Ich öffne das Fenster, werfe einen Blick nach Osten zur aufgehenden Sonne, auf das im frühen Morgendunst liegende lichte Birkenwäldchen hinter den noch nicht abgeernteten Feldern, auf dunkle Bäume und dichtem dazwischen wucherndem Strauch- und Buschwerk, auf die im Schatten des alten Deiches ruhende Elbinger Weichsel.
Über kurzhalmigem Roggen schwebt friedlich Morgennebel, erste Sonnenstrahlen versuchen ihn sanft zu durchdringen. Licht und Schatten gehen behutsam miteinander um, spielen ein zärtliches Spiel, lassen den nebligen Dunst entfliehen. Über der Elbinger Weichsel verharren Reste, wollen sich nicht lösen von dem stillen Gewässer.
Vom an der Hauswand befestigten Flaggenstock hängt still die Danziger Flagge. Ich hatte sie gestern Abend versehentlich nicht eingezogen.

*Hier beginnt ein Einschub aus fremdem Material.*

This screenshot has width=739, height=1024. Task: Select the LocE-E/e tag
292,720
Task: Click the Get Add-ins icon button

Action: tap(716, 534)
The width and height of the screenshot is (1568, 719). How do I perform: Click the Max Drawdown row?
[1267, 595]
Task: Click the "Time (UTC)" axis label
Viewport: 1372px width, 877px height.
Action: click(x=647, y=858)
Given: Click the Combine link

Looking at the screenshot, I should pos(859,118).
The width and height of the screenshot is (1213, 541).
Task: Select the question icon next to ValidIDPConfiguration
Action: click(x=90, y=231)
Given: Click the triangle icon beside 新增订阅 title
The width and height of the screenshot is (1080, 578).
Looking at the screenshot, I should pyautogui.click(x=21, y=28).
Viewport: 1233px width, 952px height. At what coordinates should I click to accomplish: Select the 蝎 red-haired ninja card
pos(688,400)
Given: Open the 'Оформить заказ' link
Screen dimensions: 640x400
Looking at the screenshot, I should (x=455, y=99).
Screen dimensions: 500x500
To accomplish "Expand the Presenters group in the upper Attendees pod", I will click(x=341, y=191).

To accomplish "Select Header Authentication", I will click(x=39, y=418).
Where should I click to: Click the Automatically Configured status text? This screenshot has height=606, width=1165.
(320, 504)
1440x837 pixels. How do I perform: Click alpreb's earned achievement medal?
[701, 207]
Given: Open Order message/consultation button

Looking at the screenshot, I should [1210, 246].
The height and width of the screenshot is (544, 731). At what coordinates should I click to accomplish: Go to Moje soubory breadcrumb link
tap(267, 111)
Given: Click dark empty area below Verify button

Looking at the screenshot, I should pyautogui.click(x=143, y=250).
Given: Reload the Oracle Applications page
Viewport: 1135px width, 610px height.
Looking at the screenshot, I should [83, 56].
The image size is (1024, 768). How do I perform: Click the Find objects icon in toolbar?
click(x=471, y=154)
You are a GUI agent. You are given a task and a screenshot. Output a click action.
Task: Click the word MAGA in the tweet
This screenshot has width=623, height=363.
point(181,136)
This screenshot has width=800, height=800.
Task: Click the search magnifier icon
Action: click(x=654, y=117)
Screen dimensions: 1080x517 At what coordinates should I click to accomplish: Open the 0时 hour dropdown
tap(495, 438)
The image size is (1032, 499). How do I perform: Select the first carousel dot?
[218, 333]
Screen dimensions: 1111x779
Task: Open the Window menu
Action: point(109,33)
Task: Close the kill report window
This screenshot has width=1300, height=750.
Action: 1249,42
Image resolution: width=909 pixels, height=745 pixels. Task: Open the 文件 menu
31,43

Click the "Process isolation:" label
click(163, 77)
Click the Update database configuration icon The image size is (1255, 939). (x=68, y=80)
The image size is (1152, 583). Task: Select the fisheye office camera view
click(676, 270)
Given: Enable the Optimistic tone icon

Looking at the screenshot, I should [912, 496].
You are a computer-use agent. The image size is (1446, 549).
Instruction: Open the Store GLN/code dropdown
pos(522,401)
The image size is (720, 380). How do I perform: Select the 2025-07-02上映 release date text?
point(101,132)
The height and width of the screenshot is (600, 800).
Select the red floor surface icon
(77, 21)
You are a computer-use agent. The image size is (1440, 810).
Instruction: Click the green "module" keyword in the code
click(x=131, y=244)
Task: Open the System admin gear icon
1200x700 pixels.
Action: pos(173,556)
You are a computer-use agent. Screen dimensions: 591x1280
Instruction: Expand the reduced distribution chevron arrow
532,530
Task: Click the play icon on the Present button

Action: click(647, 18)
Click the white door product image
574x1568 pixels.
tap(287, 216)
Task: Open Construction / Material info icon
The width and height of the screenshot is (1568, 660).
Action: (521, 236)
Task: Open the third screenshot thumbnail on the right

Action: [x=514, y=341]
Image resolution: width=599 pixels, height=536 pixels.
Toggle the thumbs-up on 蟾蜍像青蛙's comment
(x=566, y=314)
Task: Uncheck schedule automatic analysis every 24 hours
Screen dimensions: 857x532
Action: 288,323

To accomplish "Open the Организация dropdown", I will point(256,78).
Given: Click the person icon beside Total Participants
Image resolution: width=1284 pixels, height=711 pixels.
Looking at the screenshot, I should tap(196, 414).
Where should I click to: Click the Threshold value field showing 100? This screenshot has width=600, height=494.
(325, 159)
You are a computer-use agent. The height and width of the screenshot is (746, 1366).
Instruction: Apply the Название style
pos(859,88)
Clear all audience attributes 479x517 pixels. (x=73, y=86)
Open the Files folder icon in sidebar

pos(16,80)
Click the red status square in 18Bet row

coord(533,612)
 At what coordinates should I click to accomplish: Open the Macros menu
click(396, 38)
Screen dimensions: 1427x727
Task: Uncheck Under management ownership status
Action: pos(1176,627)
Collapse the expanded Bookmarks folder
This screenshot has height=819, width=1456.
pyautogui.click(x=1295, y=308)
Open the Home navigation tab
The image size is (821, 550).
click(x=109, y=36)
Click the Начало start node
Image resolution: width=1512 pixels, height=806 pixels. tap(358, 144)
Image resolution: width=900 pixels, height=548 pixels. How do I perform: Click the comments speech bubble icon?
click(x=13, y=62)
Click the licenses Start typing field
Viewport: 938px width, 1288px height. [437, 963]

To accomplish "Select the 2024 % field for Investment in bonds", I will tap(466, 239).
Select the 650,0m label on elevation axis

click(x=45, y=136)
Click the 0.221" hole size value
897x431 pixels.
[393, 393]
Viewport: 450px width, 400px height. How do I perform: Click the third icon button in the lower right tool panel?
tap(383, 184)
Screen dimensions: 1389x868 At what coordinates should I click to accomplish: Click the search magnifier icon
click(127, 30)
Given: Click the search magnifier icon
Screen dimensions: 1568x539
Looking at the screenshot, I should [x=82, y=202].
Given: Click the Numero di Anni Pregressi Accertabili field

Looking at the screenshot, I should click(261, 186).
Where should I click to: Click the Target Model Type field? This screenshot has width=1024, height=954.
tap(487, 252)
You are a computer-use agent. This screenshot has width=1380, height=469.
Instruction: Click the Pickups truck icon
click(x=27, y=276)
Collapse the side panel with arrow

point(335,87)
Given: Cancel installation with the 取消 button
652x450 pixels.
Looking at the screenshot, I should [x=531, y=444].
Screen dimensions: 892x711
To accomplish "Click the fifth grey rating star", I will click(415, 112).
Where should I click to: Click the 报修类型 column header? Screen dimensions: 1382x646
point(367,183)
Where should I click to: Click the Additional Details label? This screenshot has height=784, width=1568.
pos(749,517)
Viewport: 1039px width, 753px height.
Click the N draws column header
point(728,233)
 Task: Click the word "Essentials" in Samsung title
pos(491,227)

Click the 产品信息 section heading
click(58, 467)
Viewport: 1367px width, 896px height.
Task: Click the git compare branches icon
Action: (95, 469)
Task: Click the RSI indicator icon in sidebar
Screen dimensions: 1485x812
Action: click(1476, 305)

Doch nun lässt die aufgestiegene Sonne das Flaggenrot hell und warm aufleuchten vor dem noch leicht diesigen Blau des Werderhimmels. Ein Tautropfen lugt neugierig von einer Flaggenspitze. Zwischen Tuch und Hauswand hängt in Bögen luftiges Spinnengewebe. Erste Anzeichen eines nahenden Altweibersommers?
Stille wird hörbar. Es herrscht vollkommene Ruhe, nicht der leiseste Laut ist vernehmbar.
Behutsam schließe ich das Fenster, öffne es erneut in Kippstellung. Vereinzelt, in dünnen Bahnen, rinnen Kondenswassertropfen die Scheibe hinab, lassen erste Blicke durch das Glas zu. Der Werdersommertag beginnt vielversprechend und verheißungsvoll.